El TC ampara a una mujer despedida al mes de anunciar su embarazo
F. Velasco - Madrid
Las empresas tienen la responsabilidad de probar que los despidos de mujeres embarazadas obedecen a causas legítimas y no esconden una discriminación por razón de sexo. Así lo ha establecido el Tribunal Constitucional en una sentencia en la que ampara a una trabajadora que fue despedida al mes de comunicar que estaba embarazada, a pesar de que sendas resoluciones de un juzgado de lo social y del Tribunal Superior de Justicia de Madrid rechazaran que la rescisión unilateral del contrato de trabajo obedeciese a ese motivo, y sí, en cambio, a cuestiones relacionadas con su actividad laboral. Ahora, el juzgado deberá fijar la cantidad con que la afectada tendrá que ser indemnizada.
Isabel C. P. comenzó a trabajar en la empresa en abril del año 2000, con un contrato temporal, y en octubre de ese mismo año pasó a ser indefinido con un aumento de sueldo. A finales de septiembre de ese año se casó, pero los quince días de permiso por matrimonio los disfrutó en diciembre, para no coincidir con la baja por maternidad de otra compañera. En enero comunica que se encuentra embarazada, y apenas un mes después recibió la carta de despido. La empresa justificó esa decisión en una «disminución continuada y voluntaria en el rendimiento del trabajo normal» y en haber causado un «gravísimo perjuicio» por no haber comunicado a sus superiores facturas por valor de 25 millones de pesetas.
Por este motivo, presentó la correspondiente demanda por despido nulo o, subsidiariamente, improcedente, por entender que todo se debió al embarazo. El juzgado de lo Social y el TSJ de Madrid coincidieron en que el despido fue nulo, pero rechazaban el motivo de fondo. «La empresa demandada demostró la existencia de causas razonables para adoptar la decisión de despedir, así como que han sido las únicas que han motivado la decisión empresarial», afirmaba al respecto el Tribunal Superior.
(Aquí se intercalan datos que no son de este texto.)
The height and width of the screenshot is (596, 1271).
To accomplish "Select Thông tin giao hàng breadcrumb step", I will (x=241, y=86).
Igualdad no es igual a paridad
Sin embargo, el Tribunal Constitucional, tras poner de relieve que el principio genérico de igualdad, «que no postula ni como fin ni como medio la paridad y sólo exige la razonabilidad de la diferencia de trato», llega a una conclusión totalmente distinta, y es la de considerar que el despido es nulo por discriminatorio, ya que la mujer aportó «indicios racionales de discriminación por motivo de su embarazo», y que, por contra, la empresa no rebatió.
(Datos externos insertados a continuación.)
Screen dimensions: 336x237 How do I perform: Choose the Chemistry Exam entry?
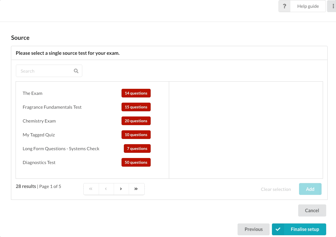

El Alto Tribunal señala en su resolución, de la que ha sido ponente el magistrado Manuel Aragón, que el mero dato del conocimiento por parte de la empresa del embarazo de su trabajadora y el posterior despido, no puede constituir, por sí sólo, un indicio de discriminación por razón de sexo.
Contradictorio con los hechos
Sin embargo, poniendo en relación este hecho con la decisión empresarial precedente de renovar en el mes de octubre su contrato de trabajo temporal y aumentarle el sueldo unos días después, «crea la sospecha de verosimilitud de la queja» alegada. Es decir, añade el TC, «la existencia de conexión entre la decisión de despedir y su estado de embarazo, máxime si se tiene en cuenta que en la carta de despido se imputa a la recurrente la disminución continuada y voluntaria en el rendimiento del trabajo, así como la transgresión de la buena fe contractual y el abuso de confianza en el ejercicio sus funciones, conducta que, según la empresa, se venía produciendo desde el mes de septiembre de 2000, agravándose los meses de noviembre y diciembre, afirmación que se contrapone con la precedente actitud mantenida por la empresa en relación con la recurrente».
Una vez que se han acreditado todos esos indicios corresponde a la empresa «la carga de probar» que los hechos que motivaron su decisión de despedir a la trabajadora no tenían relación con la discriminación alegada, lo que, concluye al respecto el Tribunal Constitucional, no ocurrió.